Work required: The records below are to be retyped in full, without any alteration.
BEGIN Entries provided
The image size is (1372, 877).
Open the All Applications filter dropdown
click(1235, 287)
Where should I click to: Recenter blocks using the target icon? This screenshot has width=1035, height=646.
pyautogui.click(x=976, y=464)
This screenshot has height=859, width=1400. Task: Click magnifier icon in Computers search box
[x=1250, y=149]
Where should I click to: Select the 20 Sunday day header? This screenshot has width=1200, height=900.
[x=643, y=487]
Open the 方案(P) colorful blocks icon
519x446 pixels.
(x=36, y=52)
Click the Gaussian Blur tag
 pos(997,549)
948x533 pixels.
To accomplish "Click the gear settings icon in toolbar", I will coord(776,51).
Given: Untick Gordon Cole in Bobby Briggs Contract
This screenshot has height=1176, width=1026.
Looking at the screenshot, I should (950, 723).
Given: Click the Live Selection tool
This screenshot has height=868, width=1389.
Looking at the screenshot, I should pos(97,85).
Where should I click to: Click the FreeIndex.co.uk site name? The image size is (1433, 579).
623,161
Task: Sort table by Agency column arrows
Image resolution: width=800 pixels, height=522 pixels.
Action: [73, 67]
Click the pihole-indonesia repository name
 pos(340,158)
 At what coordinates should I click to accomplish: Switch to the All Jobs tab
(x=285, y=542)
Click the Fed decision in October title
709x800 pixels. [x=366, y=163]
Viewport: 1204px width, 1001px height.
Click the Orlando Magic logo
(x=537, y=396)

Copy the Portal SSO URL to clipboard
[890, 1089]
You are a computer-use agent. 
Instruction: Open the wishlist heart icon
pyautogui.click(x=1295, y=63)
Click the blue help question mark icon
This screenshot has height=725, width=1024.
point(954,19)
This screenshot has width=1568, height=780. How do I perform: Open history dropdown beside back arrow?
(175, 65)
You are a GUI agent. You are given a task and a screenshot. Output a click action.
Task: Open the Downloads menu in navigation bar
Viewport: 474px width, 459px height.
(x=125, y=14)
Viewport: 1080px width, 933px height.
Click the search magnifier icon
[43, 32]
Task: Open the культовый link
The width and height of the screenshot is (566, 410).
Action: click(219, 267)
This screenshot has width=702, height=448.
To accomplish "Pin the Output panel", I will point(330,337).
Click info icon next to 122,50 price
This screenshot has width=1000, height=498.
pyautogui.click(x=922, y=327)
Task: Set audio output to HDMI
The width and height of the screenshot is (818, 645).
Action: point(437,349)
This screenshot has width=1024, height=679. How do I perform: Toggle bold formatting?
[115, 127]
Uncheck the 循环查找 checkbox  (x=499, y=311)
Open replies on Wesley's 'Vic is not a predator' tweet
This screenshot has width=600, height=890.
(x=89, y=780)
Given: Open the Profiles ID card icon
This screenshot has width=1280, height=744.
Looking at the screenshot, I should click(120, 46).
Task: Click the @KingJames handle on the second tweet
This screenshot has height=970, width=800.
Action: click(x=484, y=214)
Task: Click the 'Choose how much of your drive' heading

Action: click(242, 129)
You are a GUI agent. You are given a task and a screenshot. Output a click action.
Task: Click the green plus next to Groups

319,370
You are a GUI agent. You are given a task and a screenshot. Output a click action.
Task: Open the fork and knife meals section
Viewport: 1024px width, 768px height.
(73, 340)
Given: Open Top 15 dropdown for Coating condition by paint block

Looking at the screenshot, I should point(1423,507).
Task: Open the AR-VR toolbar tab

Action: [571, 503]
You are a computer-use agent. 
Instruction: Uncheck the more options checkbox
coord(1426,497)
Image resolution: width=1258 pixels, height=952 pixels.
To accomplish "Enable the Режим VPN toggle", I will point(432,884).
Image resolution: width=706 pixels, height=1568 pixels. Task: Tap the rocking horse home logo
END Entries provided
Solution:
The image size is (1372, 877).
Open the All Applications filter dropdown
click(1235, 287)
Where should I click to: Recenter blocks using the target icon? This screenshot has width=1035, height=646.
pyautogui.click(x=976, y=464)
This screenshot has height=859, width=1400. Task: Click magnifier icon in Computers search box
[x=1250, y=149]
Where should I click to: Select the 20 Sunday day header? This screenshot has width=1200, height=900.
[x=643, y=487]
Open the 方案(P) colorful blocks icon
519x446 pixels.
(x=36, y=52)
Click the Gaussian Blur tag
 pos(997,549)
948x533 pixels.
To accomplish "Click the gear settings icon in toolbar", I will coord(776,51).
Given: Untick Gordon Cole in Bobby Briggs Contract
This screenshot has height=1176, width=1026.
Looking at the screenshot, I should (950, 723).
Given: Click the Live Selection tool
This screenshot has height=868, width=1389.
Looking at the screenshot, I should pos(97,85).
Where should I click to: Click the FreeIndex.co.uk site name? The image size is (1433, 579).
623,161
Task: Sort table by Agency column arrows
Image resolution: width=800 pixels, height=522 pixels.
Action: [73, 67]
Click the pihole-indonesia repository name
 pos(340,158)
 At what coordinates should I click to accomplish: Switch to the All Jobs tab
(x=285, y=542)
Click the Fed decision in October title
709x800 pixels. [x=366, y=163]
Viewport: 1204px width, 1001px height.
Click the Orlando Magic logo
(x=537, y=396)

Copy the Portal SSO URL to clipboard
[890, 1089]
You are a computer-use agent. 
Instruction: Open the wishlist heart icon
pyautogui.click(x=1295, y=63)
Click the blue help question mark icon
This screenshot has height=725, width=1024.
point(954,19)
This screenshot has width=1568, height=780. How do I perform: Open history dropdown beside back arrow?
(175, 65)
You are a GUI agent. You are given a task and a screenshot. Output a click action.
Task: Open the Downloads menu in navigation bar
Viewport: 474px width, 459px height.
(x=125, y=14)
Viewport: 1080px width, 933px height.
Click the search magnifier icon
[43, 32]
Task: Open the культовый link
The width and height of the screenshot is (566, 410).
Action: click(219, 267)
This screenshot has width=702, height=448.
To accomplish "Pin the Output panel", I will point(330,337).
Click info icon next to 122,50 price
This screenshot has width=1000, height=498.
pyautogui.click(x=922, y=327)
Task: Set audio output to HDMI
The width and height of the screenshot is (818, 645).
Action: point(437,349)
This screenshot has width=1024, height=679. How do I perform: Toggle bold formatting?
[115, 127]
Uncheck the 循环查找 checkbox  (x=499, y=311)
Open replies on Wesley's 'Vic is not a predator' tweet
This screenshot has width=600, height=890.
(x=89, y=780)
Given: Open the Profiles ID card icon
This screenshot has width=1280, height=744.
Looking at the screenshot, I should click(120, 46).
Task: Click the @KingJames handle on the second tweet
This screenshot has height=970, width=800.
Action: click(x=484, y=214)
Task: Click the 'Choose how much of your drive' heading

Action: click(242, 129)
You are a GUI agent. You are given a task and a screenshot. Output a click action.
Task: Click the green plus next to Groups

319,370
You are a GUI agent. You are given a task and a screenshot. Output a click action.
Task: Open the fork and knife meals section
Viewport: 1024px width, 768px height.
(73, 340)
Given: Open Top 15 dropdown for Coating condition by paint block

Looking at the screenshot, I should point(1423,507).
Task: Open the AR-VR toolbar tab

Action: [571, 503]
You are a computer-use agent. 
Instruction: Uncheck the more options checkbox
coord(1426,497)
Image resolution: width=1258 pixels, height=952 pixels.
To accomplish "Enable the Режим VPN toggle", I will point(432,884).
Image resolution: width=706 pixels, height=1568 pixels. Task: Tap the rocking horse home logo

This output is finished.